- WHAT IS REQUIRED -
All records that follow are to be output exactly.

(RECORDS SUPPLIED begins)

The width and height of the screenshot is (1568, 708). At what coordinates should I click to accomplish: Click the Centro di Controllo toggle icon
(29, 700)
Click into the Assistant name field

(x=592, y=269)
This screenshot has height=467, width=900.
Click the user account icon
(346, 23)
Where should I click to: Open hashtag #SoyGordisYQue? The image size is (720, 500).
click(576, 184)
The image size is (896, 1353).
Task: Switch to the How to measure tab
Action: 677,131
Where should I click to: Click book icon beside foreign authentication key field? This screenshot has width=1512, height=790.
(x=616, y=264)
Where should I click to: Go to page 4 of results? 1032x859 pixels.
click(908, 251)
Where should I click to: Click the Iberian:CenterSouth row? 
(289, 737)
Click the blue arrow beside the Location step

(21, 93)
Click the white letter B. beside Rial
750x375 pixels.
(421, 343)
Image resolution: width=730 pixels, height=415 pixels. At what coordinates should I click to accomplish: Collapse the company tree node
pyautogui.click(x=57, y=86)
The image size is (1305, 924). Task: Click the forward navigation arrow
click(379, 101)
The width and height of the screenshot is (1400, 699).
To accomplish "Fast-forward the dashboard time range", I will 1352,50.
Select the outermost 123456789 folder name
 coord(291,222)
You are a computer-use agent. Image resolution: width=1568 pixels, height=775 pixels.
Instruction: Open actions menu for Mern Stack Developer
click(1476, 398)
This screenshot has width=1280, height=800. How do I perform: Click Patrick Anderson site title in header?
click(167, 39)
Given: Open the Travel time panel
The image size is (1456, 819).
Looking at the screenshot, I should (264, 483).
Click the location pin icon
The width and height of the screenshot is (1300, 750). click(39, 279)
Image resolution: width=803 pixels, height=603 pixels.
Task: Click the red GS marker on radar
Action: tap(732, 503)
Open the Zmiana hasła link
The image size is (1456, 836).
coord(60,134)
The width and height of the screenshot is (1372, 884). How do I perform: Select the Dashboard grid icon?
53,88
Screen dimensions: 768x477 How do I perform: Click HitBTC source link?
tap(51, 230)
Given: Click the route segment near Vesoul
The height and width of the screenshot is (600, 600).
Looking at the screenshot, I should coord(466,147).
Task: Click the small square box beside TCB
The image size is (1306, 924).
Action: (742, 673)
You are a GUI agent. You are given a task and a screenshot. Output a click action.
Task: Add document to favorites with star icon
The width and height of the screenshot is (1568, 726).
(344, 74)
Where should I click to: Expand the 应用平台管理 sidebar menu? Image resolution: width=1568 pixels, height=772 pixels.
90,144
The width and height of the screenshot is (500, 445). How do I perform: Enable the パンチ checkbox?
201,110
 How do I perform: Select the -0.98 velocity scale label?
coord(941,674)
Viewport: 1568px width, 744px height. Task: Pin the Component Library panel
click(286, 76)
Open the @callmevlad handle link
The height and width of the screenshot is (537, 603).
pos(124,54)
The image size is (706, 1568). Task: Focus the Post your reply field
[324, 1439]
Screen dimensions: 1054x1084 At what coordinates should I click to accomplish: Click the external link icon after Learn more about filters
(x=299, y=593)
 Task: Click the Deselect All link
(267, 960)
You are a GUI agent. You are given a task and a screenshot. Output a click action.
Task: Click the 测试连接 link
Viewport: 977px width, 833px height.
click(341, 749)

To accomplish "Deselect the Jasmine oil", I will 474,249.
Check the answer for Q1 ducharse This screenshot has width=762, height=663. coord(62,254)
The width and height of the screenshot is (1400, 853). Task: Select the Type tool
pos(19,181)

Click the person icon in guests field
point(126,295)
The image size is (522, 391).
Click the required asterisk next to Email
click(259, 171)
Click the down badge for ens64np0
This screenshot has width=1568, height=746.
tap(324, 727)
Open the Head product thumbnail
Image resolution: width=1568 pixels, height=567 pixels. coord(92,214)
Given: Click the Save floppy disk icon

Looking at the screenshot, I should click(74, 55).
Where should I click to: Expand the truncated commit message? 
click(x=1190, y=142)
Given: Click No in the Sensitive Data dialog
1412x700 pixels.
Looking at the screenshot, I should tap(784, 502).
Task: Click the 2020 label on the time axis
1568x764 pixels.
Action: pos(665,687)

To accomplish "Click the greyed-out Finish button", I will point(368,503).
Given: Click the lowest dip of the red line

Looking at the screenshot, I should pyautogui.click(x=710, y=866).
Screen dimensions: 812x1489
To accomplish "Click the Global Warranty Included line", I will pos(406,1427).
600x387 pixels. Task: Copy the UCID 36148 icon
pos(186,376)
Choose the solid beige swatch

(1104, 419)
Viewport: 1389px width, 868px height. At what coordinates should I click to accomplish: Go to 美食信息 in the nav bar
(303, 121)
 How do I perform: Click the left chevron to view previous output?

(RECORDS SUPPLIED ends)

- TASK ANSWER -
The width and height of the screenshot is (1568, 708). At what coordinates should I click to accomplish: Click the Centro di Controllo toggle icon
(29, 700)
Click into the Assistant name field

(x=592, y=269)
This screenshot has height=467, width=900.
Click the user account icon
(346, 23)
Where should I click to: Open hashtag #SoyGordisYQue? The image size is (720, 500).
click(576, 184)
The image size is (896, 1353).
Task: Switch to the How to measure tab
Action: 677,131
Where should I click to: Click book icon beside foreign authentication key field? This screenshot has width=1512, height=790.
(x=616, y=264)
Where should I click to: Go to page 4 of results? 1032x859 pixels.
click(908, 251)
Where should I click to: Click the Iberian:CenterSouth row? 
(289, 737)
Click the blue arrow beside the Location step

(21, 93)
Click the white letter B. beside Rial
750x375 pixels.
(421, 343)
Image resolution: width=730 pixels, height=415 pixels. At what coordinates should I click to accomplish: Collapse the company tree node
pyautogui.click(x=57, y=86)
The image size is (1305, 924). Task: Click the forward navigation arrow
click(379, 101)
The width and height of the screenshot is (1400, 699).
To accomplish "Fast-forward the dashboard time range", I will 1352,50.
Select the outermost 123456789 folder name
 coord(291,222)
You are a computer-use agent. Image resolution: width=1568 pixels, height=775 pixels.
Instruction: Open actions menu for Mern Stack Developer
click(1476, 398)
This screenshot has width=1280, height=800. How do I perform: Click Patrick Anderson site title in header?
click(167, 39)
Given: Open the Travel time panel
The image size is (1456, 819).
Looking at the screenshot, I should (264, 483).
Click the location pin icon
The width and height of the screenshot is (1300, 750). click(39, 279)
Image resolution: width=803 pixels, height=603 pixels.
Task: Click the red GS marker on radar
Action: tap(732, 503)
Open the Zmiana hasła link
The image size is (1456, 836).
coord(60,134)
The width and height of the screenshot is (1372, 884). How do I perform: Select the Dashboard grid icon?
53,88
Screen dimensions: 768x477 How do I perform: Click HitBTC source link?
tap(51, 230)
Given: Click the route segment near Vesoul
The height and width of the screenshot is (600, 600).
Looking at the screenshot, I should coord(466,147).
Task: Click the small square box beside TCB
The image size is (1306, 924).
Action: (742, 673)
You are a GUI agent. You are given a task and a screenshot. Output a click action.
Task: Add document to favorites with star icon
The width and height of the screenshot is (1568, 726).
(344, 74)
Where should I click to: Expand the 应用平台管理 sidebar menu? Image resolution: width=1568 pixels, height=772 pixels.
90,144
The width and height of the screenshot is (500, 445). How do I perform: Enable the パンチ checkbox?
201,110
 How do I perform: Select the -0.98 velocity scale label?
coord(941,674)
Viewport: 1568px width, 744px height. Task: Pin the Component Library panel
click(286, 76)
Open the @callmevlad handle link
The height and width of the screenshot is (537, 603).
pos(124,54)
The image size is (706, 1568). Task: Focus the Post your reply field
[324, 1439]
Screen dimensions: 1054x1084 At what coordinates should I click to accomplish: Click the external link icon after Learn more about filters
(x=299, y=593)
 Task: Click the Deselect All link
(267, 960)
You are a GUI agent. You are given a task and a screenshot. Output a click action.
Task: Click the 测试连接 link
Viewport: 977px width, 833px height.
click(341, 749)

To accomplish "Deselect the Jasmine oil", I will 474,249.
Check the answer for Q1 ducharse This screenshot has width=762, height=663. coord(62,254)
The width and height of the screenshot is (1400, 853). Task: Select the Type tool
pos(19,181)

Click the person icon in guests field
point(126,295)
The image size is (522, 391).
Click the required asterisk next to Email
click(259, 171)
Click the down badge for ens64np0
This screenshot has width=1568, height=746.
tap(324, 727)
Open the Head product thumbnail
Image resolution: width=1568 pixels, height=567 pixels. coord(92,214)
Given: Click the Save floppy disk icon

Looking at the screenshot, I should click(74, 55).
Where should I click to: Expand the truncated commit message? 
click(x=1190, y=142)
Given: Click No in the Sensitive Data dialog
1412x700 pixels.
Looking at the screenshot, I should tap(784, 502).
Task: Click the 2020 label on the time axis
1568x764 pixels.
Action: pos(665,687)

To accomplish "Click the greyed-out Finish button", I will point(368,503).
Given: Click the lowest dip of the red line

Looking at the screenshot, I should pyautogui.click(x=710, y=866).
Screen dimensions: 812x1489
To accomplish "Click the Global Warranty Included line", I will pos(406,1427).
600x387 pixels. Task: Copy the UCID 36148 icon
pos(186,376)
Choose the solid beige swatch

(1104, 419)
Viewport: 1389px width, 868px height. At what coordinates should I click to accomplish: Go to 美食信息 in the nav bar
(303, 121)
 How do I perform: Click the left chevron to view previous output?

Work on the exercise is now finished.